┌────────

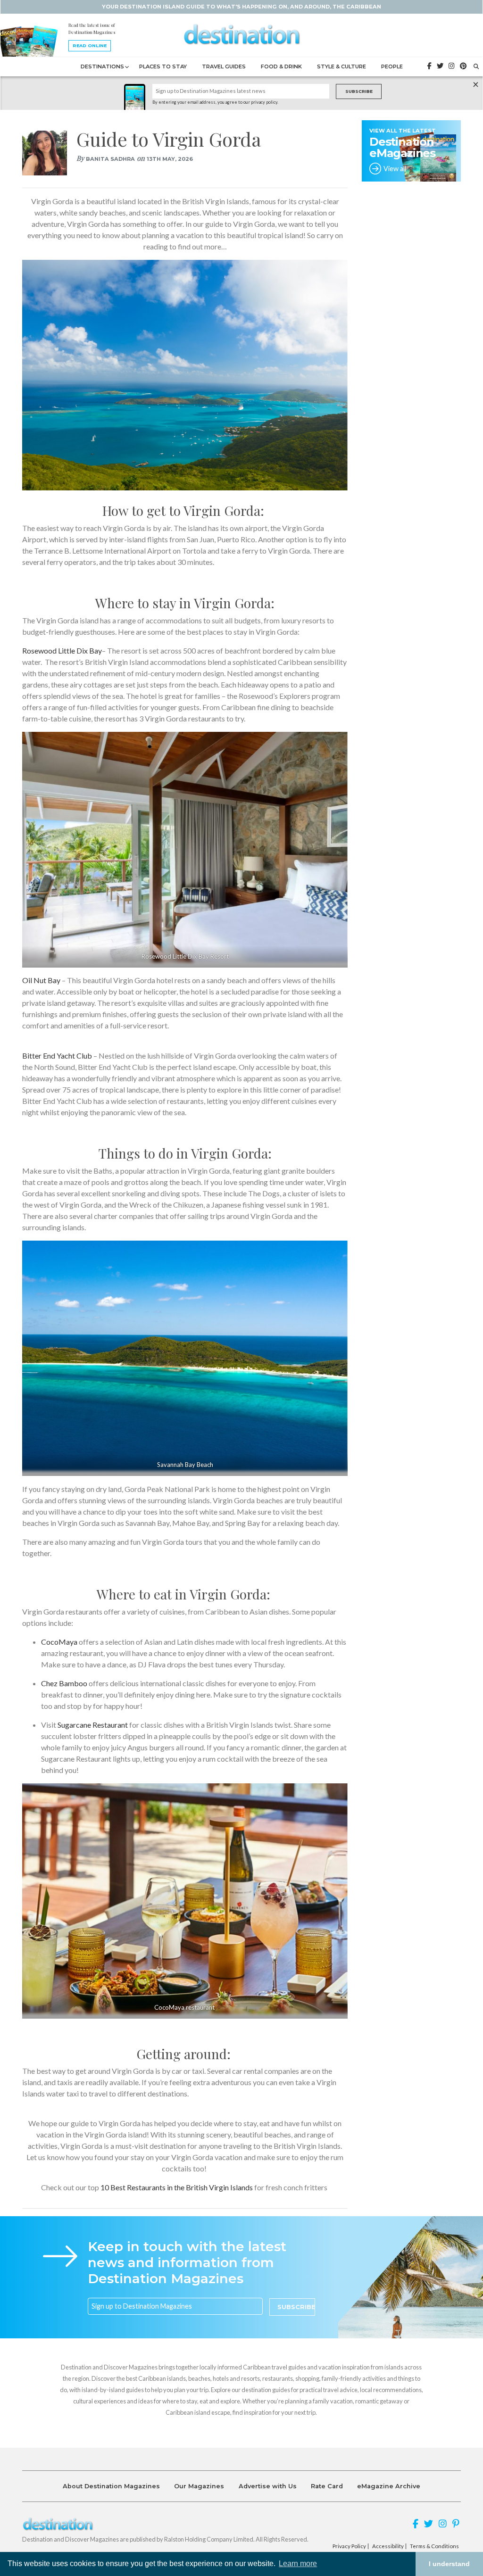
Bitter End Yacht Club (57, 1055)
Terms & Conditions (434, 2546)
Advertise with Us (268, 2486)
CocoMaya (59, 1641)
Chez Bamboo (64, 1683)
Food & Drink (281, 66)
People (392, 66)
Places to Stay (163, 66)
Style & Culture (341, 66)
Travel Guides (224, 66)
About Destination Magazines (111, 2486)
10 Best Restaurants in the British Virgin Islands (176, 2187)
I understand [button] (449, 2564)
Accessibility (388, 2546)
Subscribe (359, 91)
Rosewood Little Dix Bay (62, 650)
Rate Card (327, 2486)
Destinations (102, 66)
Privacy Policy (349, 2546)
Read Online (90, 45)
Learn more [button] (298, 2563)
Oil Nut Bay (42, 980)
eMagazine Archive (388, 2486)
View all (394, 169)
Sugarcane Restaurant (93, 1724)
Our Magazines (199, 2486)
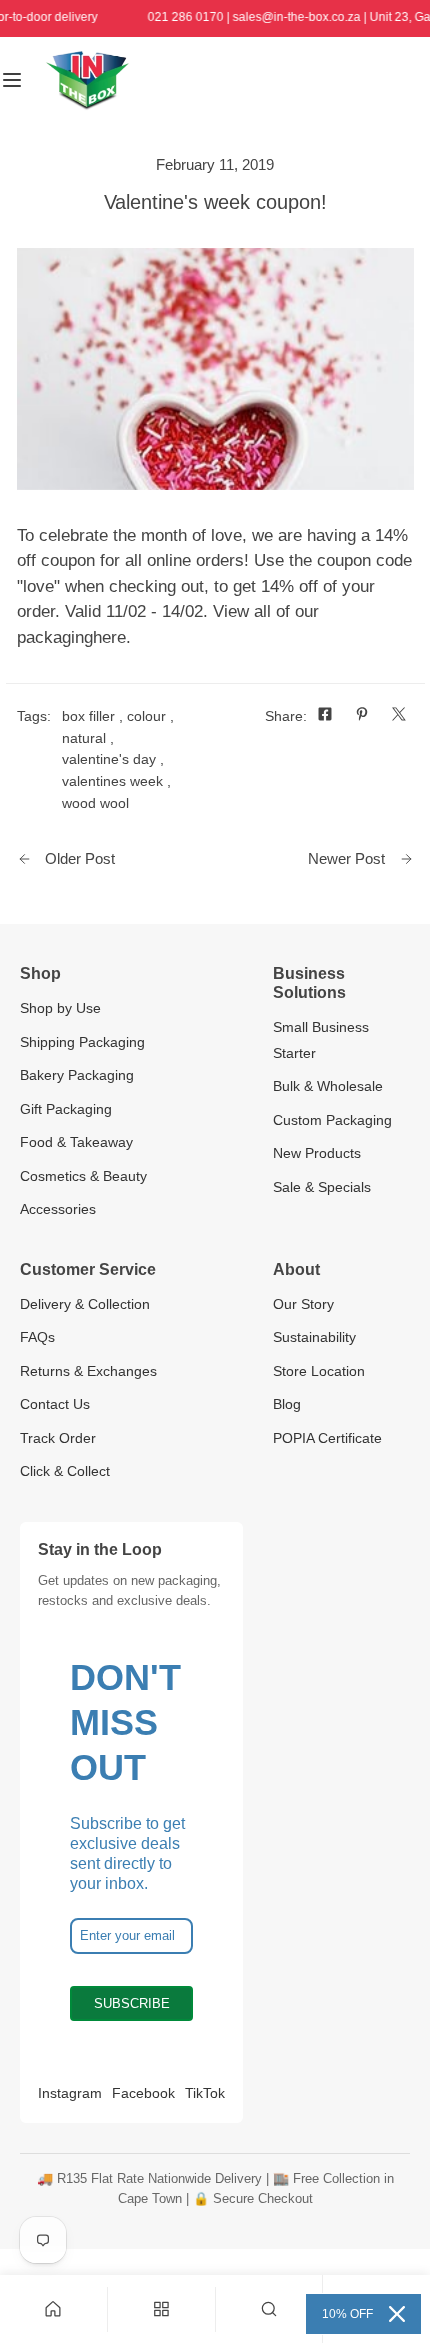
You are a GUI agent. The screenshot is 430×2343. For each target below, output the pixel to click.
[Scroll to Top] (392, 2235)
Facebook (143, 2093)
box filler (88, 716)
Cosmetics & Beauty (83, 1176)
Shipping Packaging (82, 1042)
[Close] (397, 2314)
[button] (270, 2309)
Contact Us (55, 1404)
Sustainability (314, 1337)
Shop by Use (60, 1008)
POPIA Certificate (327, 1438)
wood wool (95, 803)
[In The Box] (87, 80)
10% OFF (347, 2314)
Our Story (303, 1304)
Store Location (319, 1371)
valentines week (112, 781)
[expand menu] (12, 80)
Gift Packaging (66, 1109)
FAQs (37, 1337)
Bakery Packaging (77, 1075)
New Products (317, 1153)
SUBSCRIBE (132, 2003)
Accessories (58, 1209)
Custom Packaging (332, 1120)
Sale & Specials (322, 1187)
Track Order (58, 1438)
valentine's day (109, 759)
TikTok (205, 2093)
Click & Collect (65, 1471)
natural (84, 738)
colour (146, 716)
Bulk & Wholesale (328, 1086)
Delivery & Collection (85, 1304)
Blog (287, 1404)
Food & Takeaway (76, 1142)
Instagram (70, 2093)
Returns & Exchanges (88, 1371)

└────────

» **PROMPT**
Write out the lines beginning at the line with "Our Magazines (199, 2486)" and ending at the last line of the entries. Include no pictures.

» **TASK OUTPUT**
Our Magazines (199, 2486)
You are a GUI agent. The screenshot is 430×2343. For each target below, output the pixel to click.
[Scroll to Top] (392, 2235)
Facebook (143, 2093)
box filler (88, 716)
Cosmetics & Beauty (83, 1176)
Shipping Packaging (82, 1042)
[Close] (397, 2314)
[button] (270, 2309)
Contact Us (55, 1404)
Sustainability (314, 1337)
Shop by Use (60, 1008)
POPIA Certificate (327, 1438)
wood wool (95, 803)
[In The Box] (87, 80)
10% OFF (347, 2314)
Our Story (303, 1304)
Store Location (319, 1371)
valentines week (112, 781)
[expand menu] (12, 80)
Gift Packaging (66, 1109)
FAQs (37, 1337)
Bakery Packaging (77, 1075)
New Products (317, 1153)
SUBSCRIBE (132, 2003)
Accessories (58, 1209)
Custom Packaging (332, 1120)
Sale & Specials (322, 1187)
Track Order (58, 1438)
valentine's day (109, 759)
TikTok (205, 2093)
Click & Collect (65, 1471)
natural (84, 738)
colour (146, 716)
Bulk & Wholesale (328, 1086)
Delivery & Collection (85, 1304)
Blog (287, 1404)
Food & Takeaway (76, 1142)
Instagram (70, 2093)
Returns & Exchanges (88, 1371)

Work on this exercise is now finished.